*Problems to solve:*
[1] According to the passage on Socialist Students, what political magazine does the organization produce?
[2] Reproduce the passage on Socialist Students from "Socialist Students is" up to and including "elected in 1997.".
[3] List every type of educational institution where, according to the passage on Socialist Students, the organization has branches.

*Source excerpt:*
>> BEGIN
Socialist Students is a socialist organisation with branches in universities, further education colleges and sixth form colleges in the United Kingdom. Socialist Students was established in the late 1990s by members of the Socialist Party (SP) who had built support for the Save Free Education Campaign amongst students in the battle over the introduction of fees when the Labour Party under Tony Blair was elected in 1997.

Socialist Students describes itself as a politically independent organisation, and has its own national committee meetings and annual conference at which motions are debated and voted on. Socialist Students produces the political magazine Megaphone. It is affiliated with International Socialist Resistance and takes part in campaigns such as Youth Fight for Jobs and "Hands off our Schools" against city academies. The two organisations have a joint presence on anti-war and anti-G8/climate change demonstrations, which they term the "Red Contingent". Socialist Students has been active in the recent climate change strikes.
>> END
*Entries:*
>> BEGIN
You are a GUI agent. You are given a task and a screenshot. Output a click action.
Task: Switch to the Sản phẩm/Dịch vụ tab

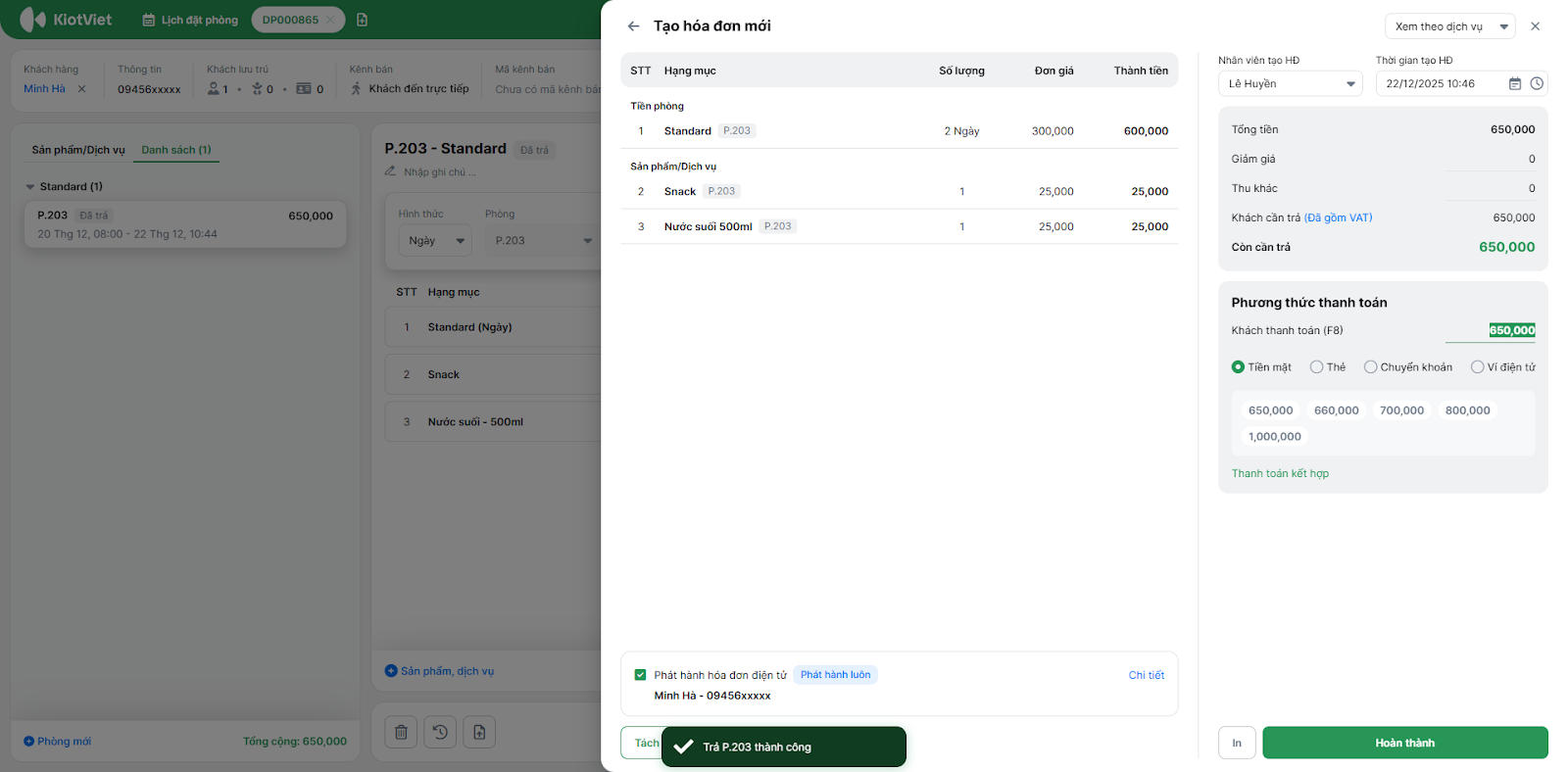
>> END
>> BEGIN
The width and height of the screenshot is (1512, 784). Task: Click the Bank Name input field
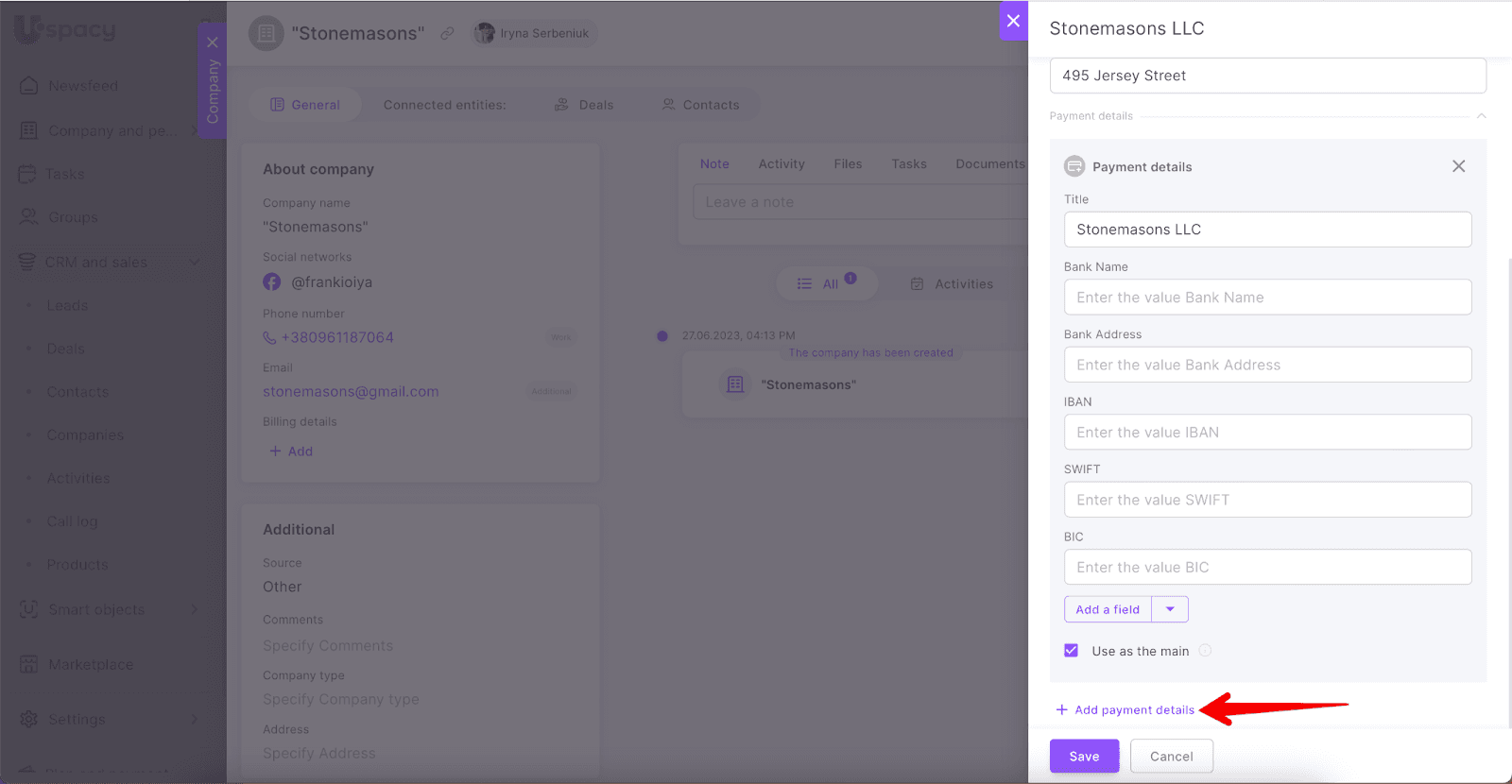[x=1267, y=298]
>> END
*Full solutions:*
[1] Megaphone

[2]
Socialist Students is a socialist organisation with branches in universities, further education colleges and sixth form colleges in the United Kingdom. Socialist Students was established in the late 1990s by members of the Socialist Party (SP) who had built support for the Save Free Education Campaign amongst students in the battle over the introduction of fees when the Labour Party under Tony Blair was elected in 1997.

[3] Universities, further education colleges, sixth form colleges